Post-traumatic stress disorder and depression among Syrian refugees residing in the Kurdistan region of Iraq
Mahmood et al., Conflict and Health (2019) 13:51
Background: Since the Syrian civil war began in March 2011, more than half of the Syrian population was forced to escape from their homes, and more than 5 million of them fled their country. The aim of the present study is to estimate the psychological consequences of this conflict among the refugee population who fled to Iraq.
Method: In 2017, a team of locally trained psychologists and social workers interviewed 494 married couples (988 individuals) who were Syrian Kurdish refugees in the Kurdistan Region of Iraq.
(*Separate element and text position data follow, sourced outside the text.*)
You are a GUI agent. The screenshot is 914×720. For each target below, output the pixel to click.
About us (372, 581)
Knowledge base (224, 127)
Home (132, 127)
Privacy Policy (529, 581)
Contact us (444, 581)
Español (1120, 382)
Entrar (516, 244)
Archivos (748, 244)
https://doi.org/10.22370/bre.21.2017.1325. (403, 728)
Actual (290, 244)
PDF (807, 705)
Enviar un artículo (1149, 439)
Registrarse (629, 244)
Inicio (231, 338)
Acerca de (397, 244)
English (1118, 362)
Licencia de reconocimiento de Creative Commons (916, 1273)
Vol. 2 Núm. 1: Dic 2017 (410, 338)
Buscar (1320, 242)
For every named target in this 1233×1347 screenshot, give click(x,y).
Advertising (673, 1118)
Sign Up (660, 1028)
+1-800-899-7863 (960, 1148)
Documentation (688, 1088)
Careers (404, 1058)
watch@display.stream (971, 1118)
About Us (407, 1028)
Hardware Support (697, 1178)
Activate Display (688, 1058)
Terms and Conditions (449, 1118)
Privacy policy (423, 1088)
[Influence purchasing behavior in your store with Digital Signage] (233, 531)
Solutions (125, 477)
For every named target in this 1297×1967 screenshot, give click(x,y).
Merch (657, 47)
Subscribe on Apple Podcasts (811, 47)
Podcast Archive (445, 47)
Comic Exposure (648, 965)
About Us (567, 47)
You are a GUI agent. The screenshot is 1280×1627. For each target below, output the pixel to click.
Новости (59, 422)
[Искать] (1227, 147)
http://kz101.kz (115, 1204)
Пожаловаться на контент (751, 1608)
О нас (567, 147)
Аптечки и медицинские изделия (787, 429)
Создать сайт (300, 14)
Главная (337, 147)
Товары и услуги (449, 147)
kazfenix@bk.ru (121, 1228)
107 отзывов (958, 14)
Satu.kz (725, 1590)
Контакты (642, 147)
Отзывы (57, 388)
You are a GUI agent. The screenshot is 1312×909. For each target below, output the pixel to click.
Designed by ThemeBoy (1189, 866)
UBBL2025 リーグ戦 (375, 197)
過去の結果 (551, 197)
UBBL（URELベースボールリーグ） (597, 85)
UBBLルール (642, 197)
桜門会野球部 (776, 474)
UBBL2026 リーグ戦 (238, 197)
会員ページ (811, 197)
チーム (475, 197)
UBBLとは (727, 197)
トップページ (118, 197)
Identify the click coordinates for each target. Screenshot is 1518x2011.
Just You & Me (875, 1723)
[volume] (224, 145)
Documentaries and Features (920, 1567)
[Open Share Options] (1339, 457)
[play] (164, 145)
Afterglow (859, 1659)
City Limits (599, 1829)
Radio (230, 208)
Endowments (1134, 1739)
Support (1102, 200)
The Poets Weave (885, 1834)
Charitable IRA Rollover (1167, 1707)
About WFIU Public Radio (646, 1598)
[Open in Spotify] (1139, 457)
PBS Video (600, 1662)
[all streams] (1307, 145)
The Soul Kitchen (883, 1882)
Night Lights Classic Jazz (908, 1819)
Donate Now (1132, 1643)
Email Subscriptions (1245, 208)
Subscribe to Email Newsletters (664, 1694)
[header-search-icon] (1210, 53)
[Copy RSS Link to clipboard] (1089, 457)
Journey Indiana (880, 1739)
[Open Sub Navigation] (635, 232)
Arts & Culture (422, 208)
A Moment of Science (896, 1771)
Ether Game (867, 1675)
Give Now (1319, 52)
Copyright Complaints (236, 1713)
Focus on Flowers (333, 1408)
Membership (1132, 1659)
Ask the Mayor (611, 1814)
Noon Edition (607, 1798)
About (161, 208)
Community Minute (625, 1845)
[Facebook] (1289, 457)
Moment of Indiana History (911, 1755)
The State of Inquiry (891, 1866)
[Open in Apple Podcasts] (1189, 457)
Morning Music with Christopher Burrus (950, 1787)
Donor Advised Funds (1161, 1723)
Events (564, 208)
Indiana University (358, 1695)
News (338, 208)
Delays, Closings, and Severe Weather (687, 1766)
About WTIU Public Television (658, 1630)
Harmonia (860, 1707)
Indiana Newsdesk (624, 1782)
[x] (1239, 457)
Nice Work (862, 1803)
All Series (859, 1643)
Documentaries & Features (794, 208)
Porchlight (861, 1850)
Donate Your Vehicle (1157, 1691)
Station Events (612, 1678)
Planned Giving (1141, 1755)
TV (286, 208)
Validated Kurdish Kurmanji and Arabic versions of post-traumatic stress disorder (PTSD) Checklist for DSM-5 and depression section of Hopkins Symptom Checklist-25 were used for assessing PTSD and depression symptoms.
Results: Almost all of the participants (98.5%) had experienced at least one traumatic event and 86.3% of them experienced three or more traumatic event types. The prevalence of probable PTSD was about 60%. Gender, length of time in the camp, area in which participants were grown up, and the number of traumatic event types were significant predictors for the presence of PTSD symptoms. Approximately the same rate of participants (59.4%) experienced probable depression, which was associated with gender, age, time spent in the camp, and the number of traumatic event types.
Conclusion: PTSD and depression are prevalent among refugees exposed to traumatic events, and various variables play important roles. The pattern of risk factors in this population is consistent with findings from war-affected populations in other regions and should be considered for intervention within this population and more broadly.